Source text →
<<<<
Just use the shells "set" built-in. For example,

set $text

After that, individual words in $text will be in $1, $2, $3, etc. For robustness, one usually does

set -- junk $text
shift

to handle the case where $text is empty or start with a dash. For example:

text="This is          a              test"
set -- junk $text
shift
for word; do
  echo "[$word]"
done

This prints

[This]
[is]
[a]
[test]
PF4Public
  • 684
  • 6
  • 15
Idelic
  • 14,976
  • 5
  • 35
  • 40
  • 5
    This is an excellent way to split the var so that individual parts may be accessed directly. +1; solved my problem – Cheekysoft Jul 26 '11 at 11:28
  • I was going to suggest using `awk` but `set` is much easier. I'm now a `set` fanboy. Thanks @Idelic! – Yzmir Ramirez Aug 18 '12 at 01:47
  • 27
    Please be aware of shell globbing if you do such things: `touch NOPE; var='* a *'; set -- $var; for a; do echo "[$a]"; done` outputs `[NOPE] [a] [NOPE]` instead of the expected `[*] [a] [*]`. **Only use it if you are 101% sure that there are no SHELL metacharacters in the splitted string!** – Tino May 13 '15 at 10:03
  • 4
    @Tino: That issue applies everywhere, not only here, but in this case you could just `set -f` before `set -- $var` and `set +f` afterwards to disable globbing. – Idelic May 14 '15 at 05:11
  • 3
    @Idelic: Good catch. With `set -f` your solution is safe, too. But `set +f` is the default of each shell, so it is an essential detail, which must be noted, because others are probably not aware of it (as I was, too). – Tino May 14 '15 at 12:50
50
$ echo "This is   a sentence." | tr -s " " "\012"
This
is
a
sentence.

For checking for spaces, use grep:

$ echo "This is   a sentence." | grep " " > /dev/null
$ echo $?
0
$ echo "Thisisasentence." | grep " " > /dev/null     
$ echo $?
1
DVK
  • 126,886
  • 32
  • 213
  • 327
  • 1
    In BASH `echo "X" |` can usually be replaced by `<<<"X"`, like this: `grep -s " " <<<"This contains SPC"`. You can spot the difference if you do something like `echo X | read var` in contrast to `read var <<< X`. Only the latter imports variable `var` into the current shell, while to access it in the first variant you must group like this: `echo X | { read var; handle "$var"; }` – Tino May 13 '15 at 11:16
23
echo $WORDS | xargs -n1 echo

This outputs every word, you can process that list as you see fit afterwards.

Álex
  • 1,587
  • 11
  • 17
  • Elegant solution, I use this in CI for splitting environment variables with whitespaces. for example : `npm install $(echo $NPM_PACKAGES | xargs -n1 echo) --save-dev` – Steve Moretz Apr 30 '22 at 11:02
21

(A) To split a sentence into its words (space separated) you can simply use the default IFS by using

array=( $string )
>>>>
What you need to do →
• 1. Reproduce the passage of the shell word-splitting thread starting at "This outputs every" and ending at "array=( $string )".
• 2. Name every person who signed a dated comment in the shell word-splitting thread, listing each name once.
• 3. Please extend the shell word-splitting thread, picking up right after its last line.
The data is from a separate source, unrelated to the shell word-splitting thread.

Information supplied →
<<<<
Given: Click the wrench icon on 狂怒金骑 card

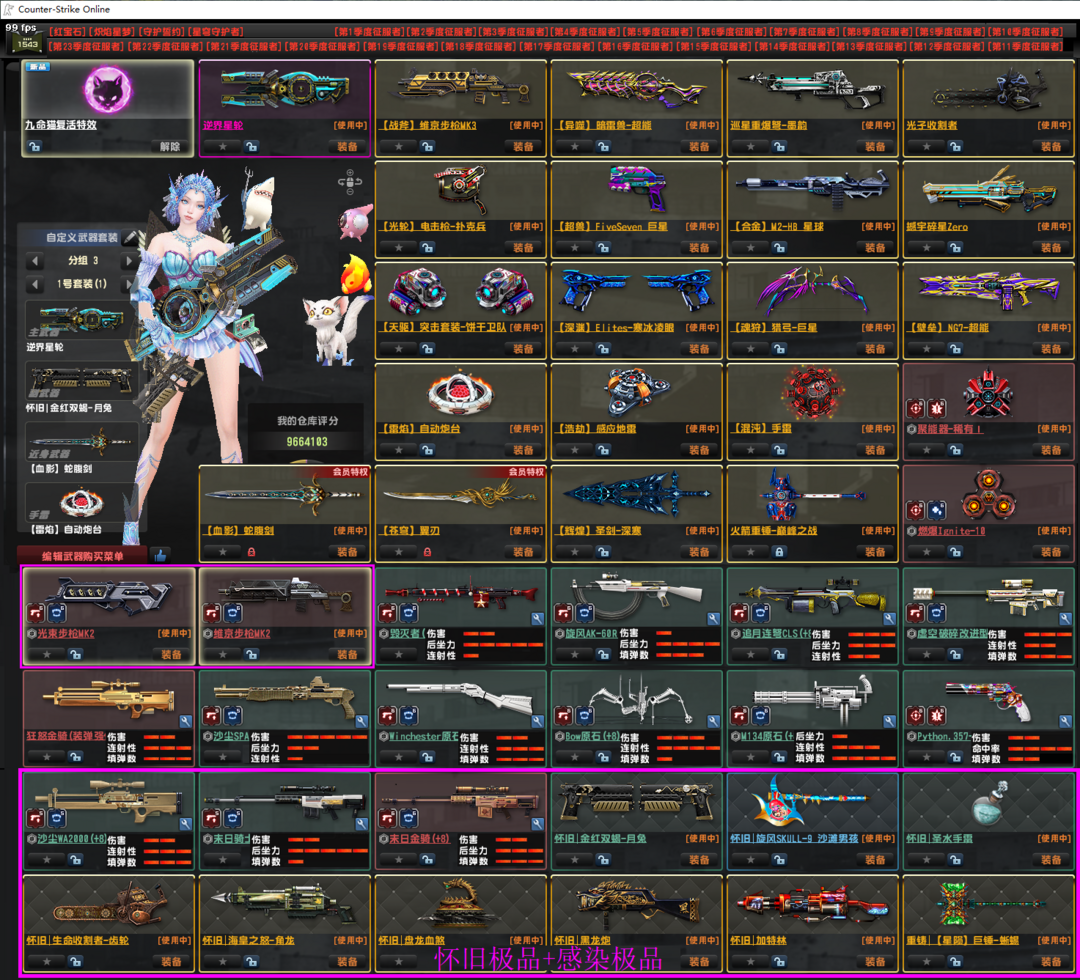Looking at the screenshot, I should (x=185, y=721).
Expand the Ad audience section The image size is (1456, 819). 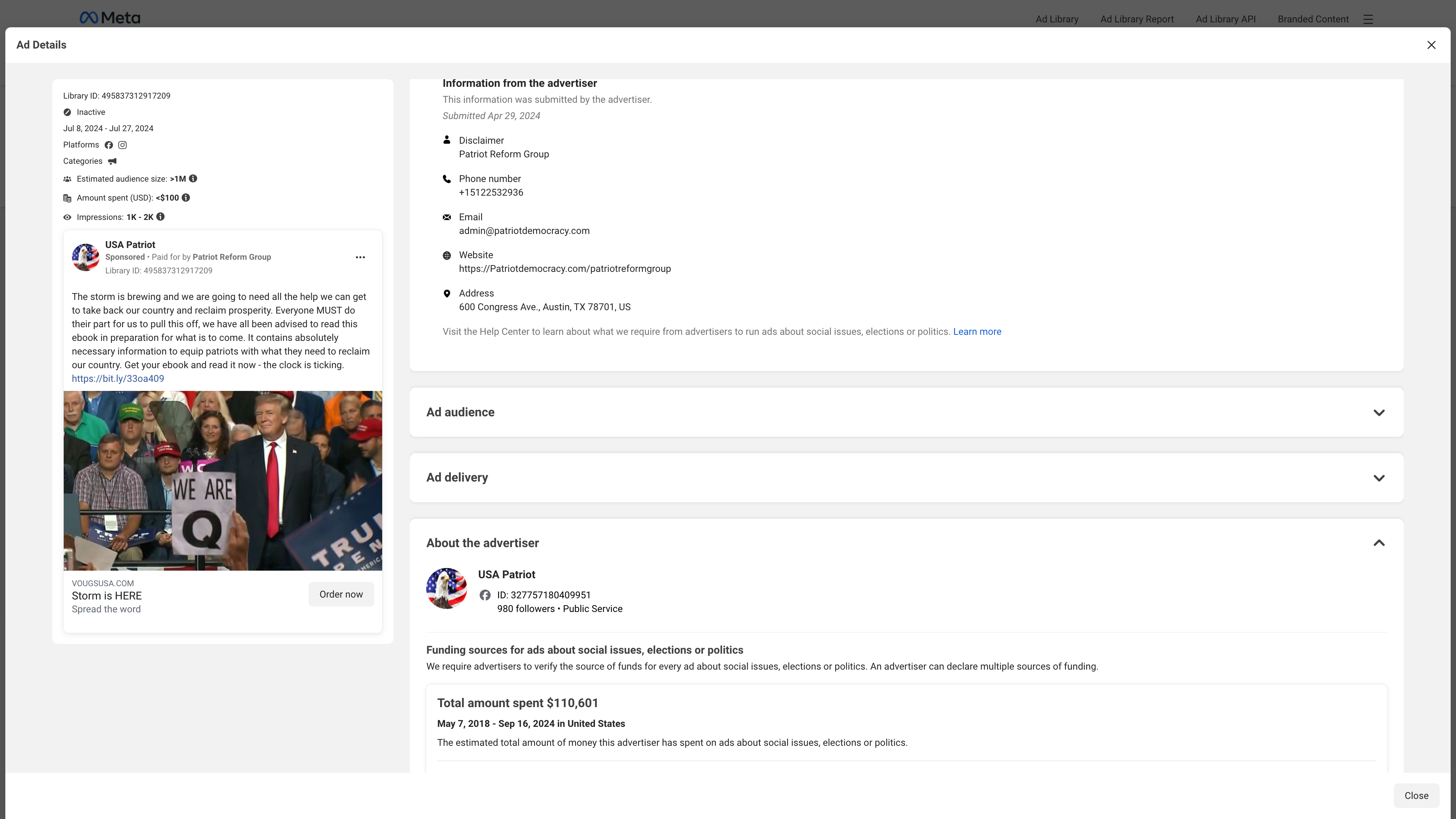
>>>>
Answer set →
• 1.
This outputs every word, you can process that list as you see fit afterwards.

Álex
  • 1,587
  • 11
  • 17
  • Elegant solution, I use this in CI for splitting environment variables with whitespaces. for example : `npm install $(echo $NPM_PACKAGES | xargs -n1 echo) --save-dev` – Steve Moretz Apr 30 '22 at 11:02
21

(A) To split a sentence into its words (space separated) you can simply use the default IFS by using

array=( $string )

• 2. Cheekysoft, Yzmir Ramirez, Tino, Idelic, Steve Moretz

• 3.
Example running the following snippet

#!/bin/bash

sentence="this is the \"sentence\"   'you' want to split"
words=( $sentence )

len="${#words[@]}"
echo "words counted: $len"

printf "%s\n" "${words[@]}" ## print array

will output

words counted: 8
this
is
the
"sentence"
'you'
want
to
split

As you can see you can use single or double quotes too without any problem

Notes:
-- this is basically the same of mob's answer, but in this way you store the array for any further needing. If you only need a single loop, you can use his answer, which is one line shorter :)
-- please refer to this question for alternate methods to split a string based on delimiter.


(B) To check for a character in a string you can also use a regular expression match.
Example to check for the presence of a space character you can use:

regex='\s{1,}'
if [[ "$sentence" =~ $regex ]]
    then
        echo "Space here!";
fi
Community
  • 1
  • 1
Luca Borrione
  • 16,324
  • 8
  • 52
  • 66
  • For regex hint (B) a +1, but -1 for wrong solution (A) as this is error prone to shell globbing. ;) – Tino May 13 '15 at 10:53
9

$ echo foo bar baz | sed 's/ /\n/g'

foo
bar
baz
R B
  • 91
  • 1
  • 1
6

For checking spaces just with bash:

[[ "$str" = "${str% *}" ]] && echo "no spaces" || echo "has spaces"
glenn jackman
  • 238,783
  • 38
  • 220
  • 352
1

For my use case, the best option was:

grep -oP '\w+' file

Basically this is a regular expression that matches contiguous non-whitespace characters. This means that any type and any amount of whitespace won't match. The -o parameter outputs each word matches on a different line.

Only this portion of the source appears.